Work order: Set down, please, exactly the lines below that run from the line with "pixels. pyautogui.click(x=665, y=321)" to the line with "Given: Open Argentina vs Canada match", both lines included.

Records contained in a dataset:

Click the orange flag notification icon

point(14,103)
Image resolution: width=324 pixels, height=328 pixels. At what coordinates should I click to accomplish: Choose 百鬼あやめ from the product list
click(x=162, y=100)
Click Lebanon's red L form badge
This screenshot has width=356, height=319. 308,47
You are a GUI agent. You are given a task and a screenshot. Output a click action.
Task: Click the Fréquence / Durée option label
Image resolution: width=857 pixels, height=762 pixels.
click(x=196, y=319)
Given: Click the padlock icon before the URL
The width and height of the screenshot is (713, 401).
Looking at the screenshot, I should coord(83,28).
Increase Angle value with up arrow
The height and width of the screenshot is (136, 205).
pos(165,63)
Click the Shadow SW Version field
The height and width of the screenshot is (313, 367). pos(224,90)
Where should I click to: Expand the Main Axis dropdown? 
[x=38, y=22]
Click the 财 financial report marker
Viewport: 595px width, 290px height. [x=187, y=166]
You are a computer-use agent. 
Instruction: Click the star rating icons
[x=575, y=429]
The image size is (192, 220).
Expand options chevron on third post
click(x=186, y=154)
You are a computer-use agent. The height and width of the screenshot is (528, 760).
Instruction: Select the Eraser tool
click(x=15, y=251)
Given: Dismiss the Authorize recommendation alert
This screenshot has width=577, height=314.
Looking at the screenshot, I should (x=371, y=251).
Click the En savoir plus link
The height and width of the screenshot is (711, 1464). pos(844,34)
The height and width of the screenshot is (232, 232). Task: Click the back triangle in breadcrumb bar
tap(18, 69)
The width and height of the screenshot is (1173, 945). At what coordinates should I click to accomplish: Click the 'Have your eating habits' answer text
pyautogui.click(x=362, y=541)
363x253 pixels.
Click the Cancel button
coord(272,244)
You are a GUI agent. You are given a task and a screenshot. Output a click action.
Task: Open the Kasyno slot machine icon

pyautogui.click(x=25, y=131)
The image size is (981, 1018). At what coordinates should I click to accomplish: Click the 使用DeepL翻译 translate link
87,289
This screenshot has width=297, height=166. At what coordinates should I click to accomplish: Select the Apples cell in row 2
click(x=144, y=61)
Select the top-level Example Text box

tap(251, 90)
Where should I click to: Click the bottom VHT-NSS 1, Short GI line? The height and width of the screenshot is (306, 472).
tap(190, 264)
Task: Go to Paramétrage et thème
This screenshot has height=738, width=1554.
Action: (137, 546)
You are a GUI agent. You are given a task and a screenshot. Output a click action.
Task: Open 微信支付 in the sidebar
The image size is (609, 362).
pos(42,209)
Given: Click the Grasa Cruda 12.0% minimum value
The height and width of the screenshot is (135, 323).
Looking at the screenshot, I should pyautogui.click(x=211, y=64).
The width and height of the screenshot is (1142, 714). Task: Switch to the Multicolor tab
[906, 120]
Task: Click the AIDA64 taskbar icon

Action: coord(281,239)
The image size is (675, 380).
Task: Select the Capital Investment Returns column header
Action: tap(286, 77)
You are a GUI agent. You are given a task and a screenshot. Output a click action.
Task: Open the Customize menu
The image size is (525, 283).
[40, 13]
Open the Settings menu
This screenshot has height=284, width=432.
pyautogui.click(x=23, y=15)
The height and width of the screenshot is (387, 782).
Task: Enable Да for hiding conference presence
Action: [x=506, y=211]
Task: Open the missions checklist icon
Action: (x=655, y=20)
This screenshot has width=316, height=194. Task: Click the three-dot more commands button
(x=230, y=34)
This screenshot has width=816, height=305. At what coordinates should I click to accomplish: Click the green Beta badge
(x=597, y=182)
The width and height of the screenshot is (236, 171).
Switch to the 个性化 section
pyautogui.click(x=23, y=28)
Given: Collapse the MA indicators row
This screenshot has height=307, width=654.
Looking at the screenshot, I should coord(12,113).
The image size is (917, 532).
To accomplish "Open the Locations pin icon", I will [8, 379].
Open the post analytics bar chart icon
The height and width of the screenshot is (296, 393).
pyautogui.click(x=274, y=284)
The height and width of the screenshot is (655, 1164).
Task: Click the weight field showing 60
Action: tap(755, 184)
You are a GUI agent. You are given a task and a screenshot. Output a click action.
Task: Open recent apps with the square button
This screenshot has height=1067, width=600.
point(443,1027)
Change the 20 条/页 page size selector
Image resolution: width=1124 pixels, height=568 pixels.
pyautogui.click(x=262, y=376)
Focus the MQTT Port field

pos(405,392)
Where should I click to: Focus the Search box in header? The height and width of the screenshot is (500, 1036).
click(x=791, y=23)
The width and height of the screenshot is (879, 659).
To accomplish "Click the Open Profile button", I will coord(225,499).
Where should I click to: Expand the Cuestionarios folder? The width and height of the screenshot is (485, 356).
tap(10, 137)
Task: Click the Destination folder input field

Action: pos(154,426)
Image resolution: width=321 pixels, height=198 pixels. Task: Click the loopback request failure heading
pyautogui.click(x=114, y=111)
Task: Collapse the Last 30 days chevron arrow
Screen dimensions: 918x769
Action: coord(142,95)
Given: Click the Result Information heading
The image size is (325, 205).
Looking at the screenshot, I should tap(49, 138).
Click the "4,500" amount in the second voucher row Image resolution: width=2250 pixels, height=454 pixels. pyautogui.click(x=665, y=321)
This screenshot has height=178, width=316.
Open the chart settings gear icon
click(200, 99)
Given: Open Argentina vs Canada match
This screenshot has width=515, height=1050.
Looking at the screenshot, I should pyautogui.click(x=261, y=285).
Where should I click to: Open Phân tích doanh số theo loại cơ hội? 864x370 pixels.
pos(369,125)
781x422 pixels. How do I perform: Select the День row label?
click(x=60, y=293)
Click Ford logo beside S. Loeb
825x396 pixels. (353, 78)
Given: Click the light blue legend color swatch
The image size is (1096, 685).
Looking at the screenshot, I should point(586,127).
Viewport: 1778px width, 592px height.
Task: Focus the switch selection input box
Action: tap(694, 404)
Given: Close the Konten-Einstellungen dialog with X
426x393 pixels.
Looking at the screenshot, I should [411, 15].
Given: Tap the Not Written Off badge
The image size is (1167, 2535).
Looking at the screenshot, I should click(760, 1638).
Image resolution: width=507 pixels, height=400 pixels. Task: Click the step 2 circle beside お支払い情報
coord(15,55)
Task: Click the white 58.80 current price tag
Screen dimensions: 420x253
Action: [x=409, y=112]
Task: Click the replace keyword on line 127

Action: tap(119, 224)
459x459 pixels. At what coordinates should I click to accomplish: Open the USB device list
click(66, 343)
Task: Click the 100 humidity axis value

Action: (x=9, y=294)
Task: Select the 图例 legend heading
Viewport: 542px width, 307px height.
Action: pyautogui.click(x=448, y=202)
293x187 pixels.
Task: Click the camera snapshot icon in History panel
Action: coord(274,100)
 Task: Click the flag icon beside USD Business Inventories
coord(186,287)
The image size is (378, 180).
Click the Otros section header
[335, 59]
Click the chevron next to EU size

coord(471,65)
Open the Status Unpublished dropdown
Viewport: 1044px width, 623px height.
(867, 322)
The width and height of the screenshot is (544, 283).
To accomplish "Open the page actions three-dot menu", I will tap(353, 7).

Response to the task:
Click the "4,500" amount in the second voucher row Image resolution: width=2250 pixels, height=454 pixels. pyautogui.click(x=665, y=321)
This screenshot has height=178, width=316.
Open the chart settings gear icon
click(200, 99)
Given: Open Argentina vs Canada match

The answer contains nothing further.